[Stored entries]
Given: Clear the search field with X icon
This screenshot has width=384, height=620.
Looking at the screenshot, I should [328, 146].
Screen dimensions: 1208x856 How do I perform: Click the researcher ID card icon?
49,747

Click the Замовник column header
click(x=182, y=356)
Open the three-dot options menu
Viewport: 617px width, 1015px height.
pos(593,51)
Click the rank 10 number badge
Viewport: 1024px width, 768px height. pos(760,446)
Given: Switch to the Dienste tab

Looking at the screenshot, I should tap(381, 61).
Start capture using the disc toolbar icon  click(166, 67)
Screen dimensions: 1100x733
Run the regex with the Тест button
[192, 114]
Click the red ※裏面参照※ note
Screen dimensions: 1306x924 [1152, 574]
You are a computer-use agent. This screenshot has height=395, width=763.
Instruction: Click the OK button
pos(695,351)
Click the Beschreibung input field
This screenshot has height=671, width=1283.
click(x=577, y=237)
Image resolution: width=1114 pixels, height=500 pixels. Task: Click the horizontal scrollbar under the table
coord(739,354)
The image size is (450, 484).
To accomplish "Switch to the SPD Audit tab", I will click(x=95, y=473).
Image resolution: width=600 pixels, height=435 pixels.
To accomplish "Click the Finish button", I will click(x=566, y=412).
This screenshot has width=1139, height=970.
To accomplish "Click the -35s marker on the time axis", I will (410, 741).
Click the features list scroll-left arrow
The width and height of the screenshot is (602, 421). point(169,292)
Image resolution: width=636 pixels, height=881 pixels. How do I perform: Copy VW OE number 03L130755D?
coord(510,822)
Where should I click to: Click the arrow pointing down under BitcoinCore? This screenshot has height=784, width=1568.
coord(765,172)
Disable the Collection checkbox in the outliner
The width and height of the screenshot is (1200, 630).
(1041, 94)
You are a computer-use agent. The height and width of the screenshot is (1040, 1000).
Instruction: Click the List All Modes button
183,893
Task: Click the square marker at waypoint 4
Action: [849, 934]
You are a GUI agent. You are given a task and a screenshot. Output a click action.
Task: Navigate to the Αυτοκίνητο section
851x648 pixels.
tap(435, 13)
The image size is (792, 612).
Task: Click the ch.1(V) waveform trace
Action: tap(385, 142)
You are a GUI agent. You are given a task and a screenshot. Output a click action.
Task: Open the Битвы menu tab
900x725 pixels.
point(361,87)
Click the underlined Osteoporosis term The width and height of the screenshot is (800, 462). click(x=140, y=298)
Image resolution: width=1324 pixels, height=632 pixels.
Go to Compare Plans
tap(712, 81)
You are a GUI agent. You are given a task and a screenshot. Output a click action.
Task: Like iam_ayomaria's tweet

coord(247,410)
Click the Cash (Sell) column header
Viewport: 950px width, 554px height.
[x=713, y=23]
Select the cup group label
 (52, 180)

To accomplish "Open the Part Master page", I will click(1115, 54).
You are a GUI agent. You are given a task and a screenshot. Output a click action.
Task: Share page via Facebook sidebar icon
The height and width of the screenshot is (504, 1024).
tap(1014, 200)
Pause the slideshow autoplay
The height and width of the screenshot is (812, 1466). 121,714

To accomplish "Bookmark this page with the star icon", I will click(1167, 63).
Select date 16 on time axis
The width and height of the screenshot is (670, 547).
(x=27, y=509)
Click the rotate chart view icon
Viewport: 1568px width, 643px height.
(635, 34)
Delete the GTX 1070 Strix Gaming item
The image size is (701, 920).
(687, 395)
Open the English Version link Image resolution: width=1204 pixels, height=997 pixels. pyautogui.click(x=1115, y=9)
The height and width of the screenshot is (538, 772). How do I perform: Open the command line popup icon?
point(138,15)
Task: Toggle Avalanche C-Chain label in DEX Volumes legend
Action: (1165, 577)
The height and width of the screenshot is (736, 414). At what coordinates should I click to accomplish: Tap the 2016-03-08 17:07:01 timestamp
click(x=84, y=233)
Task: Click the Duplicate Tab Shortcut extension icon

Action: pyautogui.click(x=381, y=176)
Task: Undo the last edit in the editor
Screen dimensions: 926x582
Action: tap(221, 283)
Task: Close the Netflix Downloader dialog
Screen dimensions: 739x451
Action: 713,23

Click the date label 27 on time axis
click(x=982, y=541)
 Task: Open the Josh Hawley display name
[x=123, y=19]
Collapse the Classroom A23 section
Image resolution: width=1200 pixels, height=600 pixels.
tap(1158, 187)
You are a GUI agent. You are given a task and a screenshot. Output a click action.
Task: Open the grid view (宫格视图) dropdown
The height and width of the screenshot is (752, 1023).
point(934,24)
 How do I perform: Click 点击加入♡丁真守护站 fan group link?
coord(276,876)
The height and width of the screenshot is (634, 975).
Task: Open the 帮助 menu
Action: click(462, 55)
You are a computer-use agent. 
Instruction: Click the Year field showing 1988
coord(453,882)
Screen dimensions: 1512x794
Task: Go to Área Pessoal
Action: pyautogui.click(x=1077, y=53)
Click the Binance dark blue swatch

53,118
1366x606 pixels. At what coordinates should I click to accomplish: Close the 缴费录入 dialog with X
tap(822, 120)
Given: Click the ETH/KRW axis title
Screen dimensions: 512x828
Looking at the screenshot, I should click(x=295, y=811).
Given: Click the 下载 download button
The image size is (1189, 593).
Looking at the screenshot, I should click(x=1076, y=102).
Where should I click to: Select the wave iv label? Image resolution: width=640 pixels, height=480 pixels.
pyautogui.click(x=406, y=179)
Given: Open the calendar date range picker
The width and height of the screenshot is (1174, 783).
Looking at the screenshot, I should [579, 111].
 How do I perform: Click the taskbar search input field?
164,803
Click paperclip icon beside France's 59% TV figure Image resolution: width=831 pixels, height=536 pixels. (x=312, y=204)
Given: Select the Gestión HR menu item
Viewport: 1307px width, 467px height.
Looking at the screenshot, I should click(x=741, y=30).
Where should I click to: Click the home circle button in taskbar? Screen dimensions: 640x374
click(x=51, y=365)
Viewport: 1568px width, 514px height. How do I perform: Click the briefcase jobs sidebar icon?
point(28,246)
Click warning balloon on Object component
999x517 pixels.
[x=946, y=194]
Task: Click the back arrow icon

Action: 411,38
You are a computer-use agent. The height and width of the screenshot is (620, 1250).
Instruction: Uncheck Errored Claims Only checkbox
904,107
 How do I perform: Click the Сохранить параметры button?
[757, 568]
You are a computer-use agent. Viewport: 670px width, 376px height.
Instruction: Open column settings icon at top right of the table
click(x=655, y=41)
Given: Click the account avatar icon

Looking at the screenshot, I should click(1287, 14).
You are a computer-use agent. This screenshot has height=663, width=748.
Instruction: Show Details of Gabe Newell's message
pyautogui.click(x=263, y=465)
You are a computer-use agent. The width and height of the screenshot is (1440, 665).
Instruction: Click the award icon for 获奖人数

Task details ▸
Pick out and copy the lines of the entries that hold the string "page".

Your response ▸
To accomplish "Open the Part Master page", I will click(1115, 54).
Task: Share page via Facebook sidebar icon
To accomplish "Bookmark this page with the star icon", I will click(1167, 63).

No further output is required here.